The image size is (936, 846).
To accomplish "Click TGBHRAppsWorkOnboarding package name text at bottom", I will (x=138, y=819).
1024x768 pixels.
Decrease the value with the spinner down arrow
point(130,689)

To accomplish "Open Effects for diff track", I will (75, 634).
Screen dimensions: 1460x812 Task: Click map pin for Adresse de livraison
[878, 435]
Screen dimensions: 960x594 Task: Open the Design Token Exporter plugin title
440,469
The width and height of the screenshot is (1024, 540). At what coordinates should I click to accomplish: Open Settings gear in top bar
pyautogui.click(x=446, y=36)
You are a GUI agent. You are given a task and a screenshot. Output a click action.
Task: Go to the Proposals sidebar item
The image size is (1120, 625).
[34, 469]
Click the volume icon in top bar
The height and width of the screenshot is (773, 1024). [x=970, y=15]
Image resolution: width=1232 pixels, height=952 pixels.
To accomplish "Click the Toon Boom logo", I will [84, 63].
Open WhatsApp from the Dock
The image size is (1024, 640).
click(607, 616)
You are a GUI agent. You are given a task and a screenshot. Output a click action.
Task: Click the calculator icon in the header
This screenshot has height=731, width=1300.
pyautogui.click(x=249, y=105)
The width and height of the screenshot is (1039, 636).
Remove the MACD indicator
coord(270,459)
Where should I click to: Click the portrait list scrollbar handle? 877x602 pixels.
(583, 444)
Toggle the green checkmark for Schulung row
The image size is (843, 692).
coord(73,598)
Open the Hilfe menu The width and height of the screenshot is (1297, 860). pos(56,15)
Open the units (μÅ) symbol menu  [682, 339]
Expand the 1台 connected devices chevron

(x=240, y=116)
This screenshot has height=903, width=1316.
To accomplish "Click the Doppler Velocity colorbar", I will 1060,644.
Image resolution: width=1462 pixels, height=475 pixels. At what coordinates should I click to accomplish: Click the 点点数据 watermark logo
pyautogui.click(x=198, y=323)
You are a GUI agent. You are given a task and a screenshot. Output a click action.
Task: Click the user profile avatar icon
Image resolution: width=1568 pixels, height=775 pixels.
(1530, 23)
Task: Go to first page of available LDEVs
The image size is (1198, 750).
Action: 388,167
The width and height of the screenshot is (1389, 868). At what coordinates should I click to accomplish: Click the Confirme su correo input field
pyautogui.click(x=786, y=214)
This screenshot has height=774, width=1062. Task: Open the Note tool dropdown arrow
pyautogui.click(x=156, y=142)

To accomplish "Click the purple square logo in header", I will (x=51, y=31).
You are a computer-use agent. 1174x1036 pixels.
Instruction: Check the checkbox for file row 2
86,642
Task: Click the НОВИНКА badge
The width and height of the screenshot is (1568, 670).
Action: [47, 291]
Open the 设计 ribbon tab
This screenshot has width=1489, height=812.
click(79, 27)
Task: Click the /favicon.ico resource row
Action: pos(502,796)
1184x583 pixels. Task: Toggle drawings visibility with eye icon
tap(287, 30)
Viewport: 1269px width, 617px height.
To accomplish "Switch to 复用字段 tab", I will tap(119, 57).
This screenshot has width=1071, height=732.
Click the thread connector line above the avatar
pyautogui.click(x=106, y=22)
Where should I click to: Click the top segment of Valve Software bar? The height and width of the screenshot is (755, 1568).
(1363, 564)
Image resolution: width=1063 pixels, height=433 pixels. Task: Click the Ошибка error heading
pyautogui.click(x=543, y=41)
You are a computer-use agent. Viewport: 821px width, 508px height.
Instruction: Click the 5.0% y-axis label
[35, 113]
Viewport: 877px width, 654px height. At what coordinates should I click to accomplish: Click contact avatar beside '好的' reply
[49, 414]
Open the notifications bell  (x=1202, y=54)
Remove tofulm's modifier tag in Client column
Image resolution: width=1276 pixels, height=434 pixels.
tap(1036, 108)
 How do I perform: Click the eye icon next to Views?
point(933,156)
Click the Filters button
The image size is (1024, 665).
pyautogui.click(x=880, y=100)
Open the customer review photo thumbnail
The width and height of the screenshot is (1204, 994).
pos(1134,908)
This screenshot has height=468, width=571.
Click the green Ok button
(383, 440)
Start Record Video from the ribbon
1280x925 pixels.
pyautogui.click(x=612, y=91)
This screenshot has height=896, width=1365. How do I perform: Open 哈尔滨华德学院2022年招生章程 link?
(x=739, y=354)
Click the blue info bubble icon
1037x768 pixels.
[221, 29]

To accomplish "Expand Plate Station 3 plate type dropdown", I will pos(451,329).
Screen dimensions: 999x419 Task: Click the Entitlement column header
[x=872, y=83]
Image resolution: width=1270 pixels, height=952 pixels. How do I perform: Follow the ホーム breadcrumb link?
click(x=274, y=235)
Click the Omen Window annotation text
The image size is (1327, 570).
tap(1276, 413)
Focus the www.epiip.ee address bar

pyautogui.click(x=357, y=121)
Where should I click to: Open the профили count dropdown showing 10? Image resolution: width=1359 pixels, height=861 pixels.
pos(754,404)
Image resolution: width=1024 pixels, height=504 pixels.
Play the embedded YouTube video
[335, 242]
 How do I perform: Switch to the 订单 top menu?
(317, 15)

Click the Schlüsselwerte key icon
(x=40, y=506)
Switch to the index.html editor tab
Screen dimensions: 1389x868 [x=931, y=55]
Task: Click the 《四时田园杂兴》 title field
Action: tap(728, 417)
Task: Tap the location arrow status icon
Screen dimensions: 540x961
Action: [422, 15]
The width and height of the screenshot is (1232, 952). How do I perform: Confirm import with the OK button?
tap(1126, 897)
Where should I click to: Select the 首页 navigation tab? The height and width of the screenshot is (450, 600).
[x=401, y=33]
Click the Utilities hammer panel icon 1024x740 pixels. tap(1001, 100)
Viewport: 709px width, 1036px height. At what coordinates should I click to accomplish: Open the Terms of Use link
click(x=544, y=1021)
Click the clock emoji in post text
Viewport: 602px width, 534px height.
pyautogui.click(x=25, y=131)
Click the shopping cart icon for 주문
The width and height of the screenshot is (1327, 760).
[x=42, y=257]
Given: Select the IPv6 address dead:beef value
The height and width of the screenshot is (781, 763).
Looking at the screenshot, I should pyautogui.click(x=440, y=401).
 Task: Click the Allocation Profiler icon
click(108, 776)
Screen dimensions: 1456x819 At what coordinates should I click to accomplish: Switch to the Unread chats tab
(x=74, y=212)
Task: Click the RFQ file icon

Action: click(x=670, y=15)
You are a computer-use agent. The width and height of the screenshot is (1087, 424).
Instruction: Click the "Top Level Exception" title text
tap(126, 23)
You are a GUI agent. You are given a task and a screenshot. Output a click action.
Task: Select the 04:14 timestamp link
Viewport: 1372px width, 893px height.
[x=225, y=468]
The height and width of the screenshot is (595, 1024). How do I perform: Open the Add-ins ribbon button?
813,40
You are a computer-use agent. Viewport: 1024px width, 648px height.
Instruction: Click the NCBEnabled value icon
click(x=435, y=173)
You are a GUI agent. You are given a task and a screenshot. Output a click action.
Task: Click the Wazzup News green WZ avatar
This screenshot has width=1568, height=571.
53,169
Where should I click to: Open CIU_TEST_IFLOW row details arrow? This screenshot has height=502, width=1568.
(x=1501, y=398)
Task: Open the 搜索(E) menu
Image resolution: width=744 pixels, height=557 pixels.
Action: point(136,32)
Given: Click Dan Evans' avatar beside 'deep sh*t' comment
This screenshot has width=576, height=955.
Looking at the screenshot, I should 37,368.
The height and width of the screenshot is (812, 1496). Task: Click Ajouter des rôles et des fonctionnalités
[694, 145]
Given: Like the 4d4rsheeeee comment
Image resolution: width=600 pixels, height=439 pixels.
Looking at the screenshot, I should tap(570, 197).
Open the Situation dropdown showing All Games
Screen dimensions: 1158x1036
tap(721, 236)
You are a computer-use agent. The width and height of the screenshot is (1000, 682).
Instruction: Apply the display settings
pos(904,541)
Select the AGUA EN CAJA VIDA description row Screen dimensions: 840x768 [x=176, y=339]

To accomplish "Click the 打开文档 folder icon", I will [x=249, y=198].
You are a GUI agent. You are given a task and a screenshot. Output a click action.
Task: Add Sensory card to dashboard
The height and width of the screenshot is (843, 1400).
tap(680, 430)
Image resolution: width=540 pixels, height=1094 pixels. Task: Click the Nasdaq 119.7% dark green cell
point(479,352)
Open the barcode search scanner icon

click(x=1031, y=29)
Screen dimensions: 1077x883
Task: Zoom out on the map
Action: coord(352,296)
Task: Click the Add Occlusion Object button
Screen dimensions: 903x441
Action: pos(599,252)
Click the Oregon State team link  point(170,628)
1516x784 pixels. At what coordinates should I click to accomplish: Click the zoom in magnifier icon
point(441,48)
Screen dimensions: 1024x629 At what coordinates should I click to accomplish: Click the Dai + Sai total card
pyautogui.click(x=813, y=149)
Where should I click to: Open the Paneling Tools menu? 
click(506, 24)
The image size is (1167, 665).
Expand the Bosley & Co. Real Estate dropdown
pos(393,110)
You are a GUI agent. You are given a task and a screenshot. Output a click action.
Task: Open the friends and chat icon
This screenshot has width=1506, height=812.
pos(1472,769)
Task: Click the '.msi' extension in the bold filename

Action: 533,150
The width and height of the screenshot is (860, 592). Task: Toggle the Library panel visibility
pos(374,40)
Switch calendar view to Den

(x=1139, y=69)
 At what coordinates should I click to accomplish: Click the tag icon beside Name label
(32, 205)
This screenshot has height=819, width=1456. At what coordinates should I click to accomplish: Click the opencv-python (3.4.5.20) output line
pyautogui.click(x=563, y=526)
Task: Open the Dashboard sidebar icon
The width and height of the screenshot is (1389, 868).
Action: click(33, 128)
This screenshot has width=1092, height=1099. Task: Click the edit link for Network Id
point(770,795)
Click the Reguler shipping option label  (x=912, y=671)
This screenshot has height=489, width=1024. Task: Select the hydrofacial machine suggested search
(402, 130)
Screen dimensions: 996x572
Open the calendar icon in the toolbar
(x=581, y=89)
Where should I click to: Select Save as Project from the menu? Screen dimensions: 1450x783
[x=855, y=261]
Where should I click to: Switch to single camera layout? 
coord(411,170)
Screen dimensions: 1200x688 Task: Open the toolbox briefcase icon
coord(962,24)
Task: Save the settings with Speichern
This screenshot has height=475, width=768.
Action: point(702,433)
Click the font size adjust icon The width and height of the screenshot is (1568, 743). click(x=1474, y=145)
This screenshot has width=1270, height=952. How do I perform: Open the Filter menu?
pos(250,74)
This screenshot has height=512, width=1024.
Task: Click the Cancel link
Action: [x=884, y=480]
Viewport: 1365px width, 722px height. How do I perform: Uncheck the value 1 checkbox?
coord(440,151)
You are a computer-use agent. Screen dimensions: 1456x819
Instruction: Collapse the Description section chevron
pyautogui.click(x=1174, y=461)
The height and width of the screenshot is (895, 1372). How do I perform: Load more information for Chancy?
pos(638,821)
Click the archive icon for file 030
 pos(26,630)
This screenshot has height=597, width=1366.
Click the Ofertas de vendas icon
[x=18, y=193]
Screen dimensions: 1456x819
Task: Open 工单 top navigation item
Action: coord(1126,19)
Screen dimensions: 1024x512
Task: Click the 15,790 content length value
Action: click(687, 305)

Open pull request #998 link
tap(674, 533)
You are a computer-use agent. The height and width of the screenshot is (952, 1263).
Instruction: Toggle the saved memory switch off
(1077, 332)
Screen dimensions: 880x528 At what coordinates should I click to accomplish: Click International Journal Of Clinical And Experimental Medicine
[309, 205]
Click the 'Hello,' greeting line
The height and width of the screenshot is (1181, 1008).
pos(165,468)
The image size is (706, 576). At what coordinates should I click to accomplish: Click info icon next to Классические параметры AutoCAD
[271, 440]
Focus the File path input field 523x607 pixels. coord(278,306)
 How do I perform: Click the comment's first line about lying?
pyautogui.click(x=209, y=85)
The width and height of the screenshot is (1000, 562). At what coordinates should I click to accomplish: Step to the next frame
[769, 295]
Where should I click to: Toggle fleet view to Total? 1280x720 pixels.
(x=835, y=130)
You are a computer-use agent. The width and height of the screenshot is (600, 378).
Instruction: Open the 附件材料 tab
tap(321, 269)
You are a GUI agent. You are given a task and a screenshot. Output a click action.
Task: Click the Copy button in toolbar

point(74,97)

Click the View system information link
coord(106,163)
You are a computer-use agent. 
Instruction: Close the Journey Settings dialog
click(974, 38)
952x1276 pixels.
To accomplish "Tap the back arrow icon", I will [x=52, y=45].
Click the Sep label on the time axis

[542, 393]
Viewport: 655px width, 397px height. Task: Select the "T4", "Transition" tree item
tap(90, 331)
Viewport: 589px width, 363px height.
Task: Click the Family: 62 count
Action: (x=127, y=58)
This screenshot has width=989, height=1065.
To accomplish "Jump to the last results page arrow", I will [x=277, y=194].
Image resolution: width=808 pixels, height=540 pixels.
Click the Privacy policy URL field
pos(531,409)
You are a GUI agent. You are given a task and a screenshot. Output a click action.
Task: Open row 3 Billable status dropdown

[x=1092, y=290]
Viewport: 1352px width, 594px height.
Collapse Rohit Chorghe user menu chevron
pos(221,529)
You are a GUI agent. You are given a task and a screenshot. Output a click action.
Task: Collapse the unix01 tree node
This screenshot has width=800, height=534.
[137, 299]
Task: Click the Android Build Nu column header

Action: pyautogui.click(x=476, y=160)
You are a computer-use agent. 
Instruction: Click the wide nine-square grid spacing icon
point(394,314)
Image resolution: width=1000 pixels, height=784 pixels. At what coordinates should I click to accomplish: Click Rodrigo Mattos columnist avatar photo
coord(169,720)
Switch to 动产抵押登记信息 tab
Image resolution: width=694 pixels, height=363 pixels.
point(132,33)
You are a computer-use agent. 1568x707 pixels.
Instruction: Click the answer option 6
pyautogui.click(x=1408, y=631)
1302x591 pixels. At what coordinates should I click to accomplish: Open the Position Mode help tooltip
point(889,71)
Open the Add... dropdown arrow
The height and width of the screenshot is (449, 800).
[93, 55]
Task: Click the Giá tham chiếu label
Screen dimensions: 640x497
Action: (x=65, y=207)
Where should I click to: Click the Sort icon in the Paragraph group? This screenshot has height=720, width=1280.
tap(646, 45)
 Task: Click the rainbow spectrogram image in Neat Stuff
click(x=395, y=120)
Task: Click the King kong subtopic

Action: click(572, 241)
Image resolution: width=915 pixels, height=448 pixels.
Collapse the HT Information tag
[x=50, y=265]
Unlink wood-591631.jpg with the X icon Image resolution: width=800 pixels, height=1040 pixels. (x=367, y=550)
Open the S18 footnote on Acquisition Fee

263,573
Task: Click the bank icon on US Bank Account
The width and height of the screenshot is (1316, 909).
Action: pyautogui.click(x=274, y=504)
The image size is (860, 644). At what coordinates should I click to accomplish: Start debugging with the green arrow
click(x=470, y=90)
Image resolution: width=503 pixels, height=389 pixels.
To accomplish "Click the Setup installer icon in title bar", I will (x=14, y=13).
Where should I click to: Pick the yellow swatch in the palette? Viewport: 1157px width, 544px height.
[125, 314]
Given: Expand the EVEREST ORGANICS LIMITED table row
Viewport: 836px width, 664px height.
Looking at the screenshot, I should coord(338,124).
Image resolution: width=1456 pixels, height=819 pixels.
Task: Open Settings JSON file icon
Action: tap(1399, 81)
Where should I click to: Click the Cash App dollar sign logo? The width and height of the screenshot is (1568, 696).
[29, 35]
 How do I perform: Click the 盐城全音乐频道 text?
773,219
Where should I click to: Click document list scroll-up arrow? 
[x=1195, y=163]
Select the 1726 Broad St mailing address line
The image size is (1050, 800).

——————————

▶ **GIVEN PROBLEM**
Starting at the line that contains "Viewport: 655px width, 397px" and ending after the line that contains "pos(221,529)", rewrite those lines of the entries with "Privacy policy" changed to "Cookie policy" and everything else kept the same.

▶ **RESULT BELOW**
Viewport: 655px width, 397px height. Task: Select the "T4", "Transition" tree item
tap(90, 331)
Viewport: 589px width, 363px height.
Task: Click the Family: 62 count
Action: (x=127, y=58)
This screenshot has width=989, height=1065.
To accomplish "Jump to the last results page arrow", I will [x=277, y=194].
Image resolution: width=808 pixels, height=540 pixels.
Click the Cookie policy URL field
pos(531,409)
You are a GUI agent. You are given a task and a screenshot. Output a click action.
Task: Open row 3 Billable status dropdown

[x=1092, y=290]
Viewport: 1352px width, 594px height.
Collapse Rohit Chorghe user menu chevron
pos(221,529)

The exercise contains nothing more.